About

The “Sustainable Infrastructure, Sustainable Cities” summer program is unique in bringing a cohort of students from four United States universities together with students from universities within China and India to learn and work together on building sustainable and healthy cities. The students are trained in widely varying disciplines- mathematics, engineering, environmental science, urban planning and public affairs – all of which are needed to solve the sustainability challenge.

This summer school is part of an National Science Foundation Partnership in International Research and Education (PIRE) grant that focuses on “Developing Low-Carbon Cities in the USA, China & India through Inter-Disciplinary Integration Across Engineering, Environmental Sciences, Social Sciences & Public Health,” led by the University of Minnesota. This PIRE project seeks to  develop a transformative international research, education and outreach program to assist in the development of low-carbon, resource-efficient and healthy cities in the US, China and India.

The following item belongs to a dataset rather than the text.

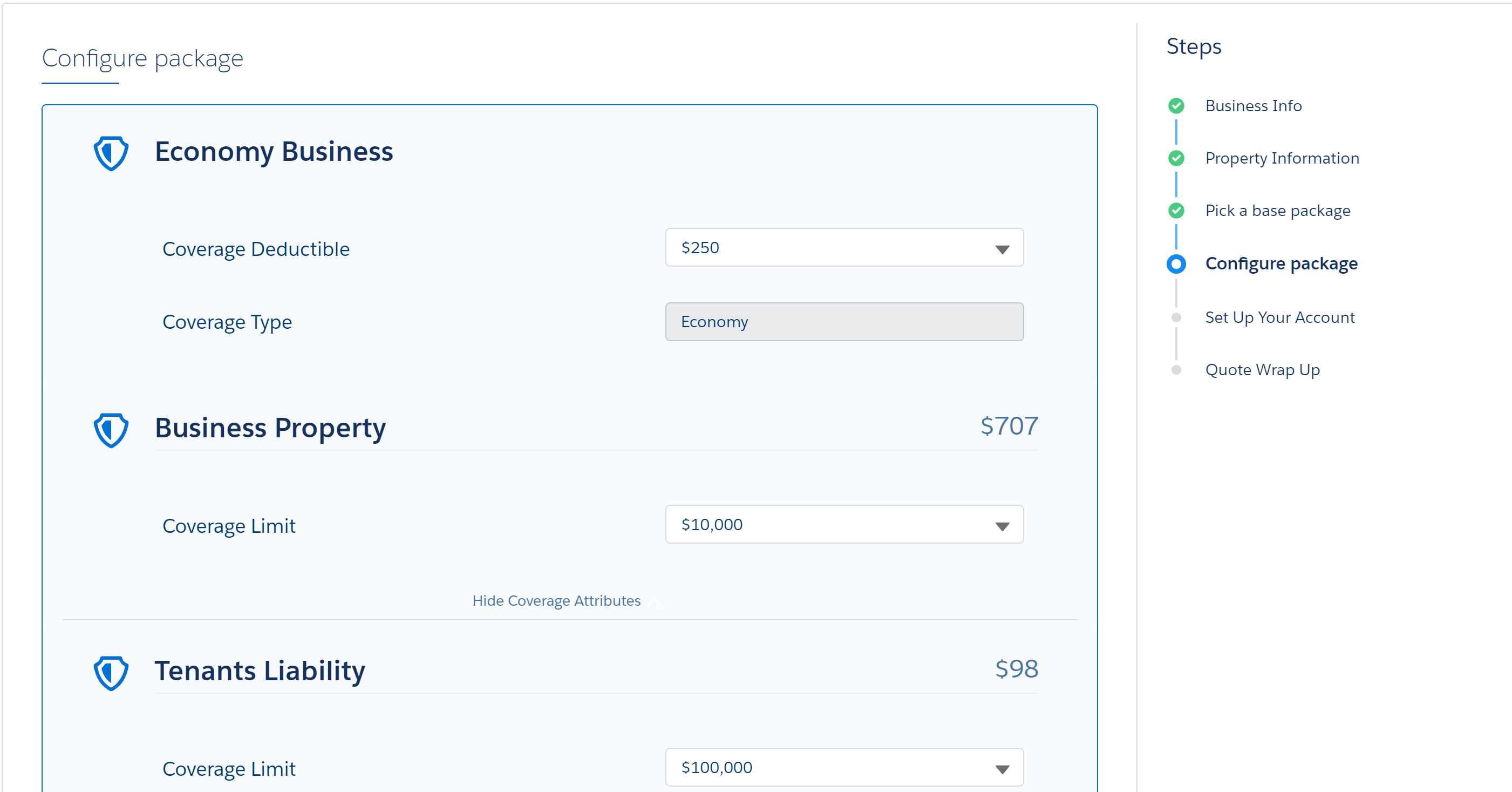Click the Pick a base package checkmark
This screenshot has height=792, width=1512.
pyautogui.click(x=1176, y=210)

A team of leading sustainability authorities from across the globe led by Dr. Anu Ramaswami, Charles M. Denny Jr. Chair Professor of Science Technology & Public Policy, at the Humphrey School of Public Affairs (University of Minnesota), is coordinating the summer school that will train students on solving Asia’s most vexing sustainability problems.

In addition to the Humphrey School, students will learn from leading faculty researchers from Georgia Tech, the National Center for Atmospheric Research, the University of Colorado – Denver and Yale. In the summer of 2013 this team worked together with the Indian partners – Indian Institute of Technology-Kanpur, ICLEI-South Asia, the Resource Optimization Initiative, and The Urban Health Research Center – to conduct team-based field work in six Indian cities with populations ranging from 2 to 17 million people. Students monitored a wide variety of sustainability indicators including human development, resource use, air pollution, and health outcomes, and study key technology, urban planning, and policy solutions to improve these indicators.

The summer of 2014, the summer school will be working with the Chinese partners – Chinese Academy of Science and Tsinghua University, to conduct team-based field work in five Chinese cities: Beijing Shanghai, Wuxi, Yixing and Xiamen with populations ranging from 1 to 14 million people. Students will monitor similar sustainability indicators as the previous summer in India.

“This is a one-of-a-kind collaboration from the world’s top sustainability experts,” said Dr. Ramaswami.  “By learning field work, inter-cultural, inter-disciplinary and systems thinking skills, students participating in this program will be uniquely positioned to tackle sustainability issues not only in Asia but across the globe.”

Faculty on this grant have prepared for this summer school in a recent workshop held at the National Academy of Engineering.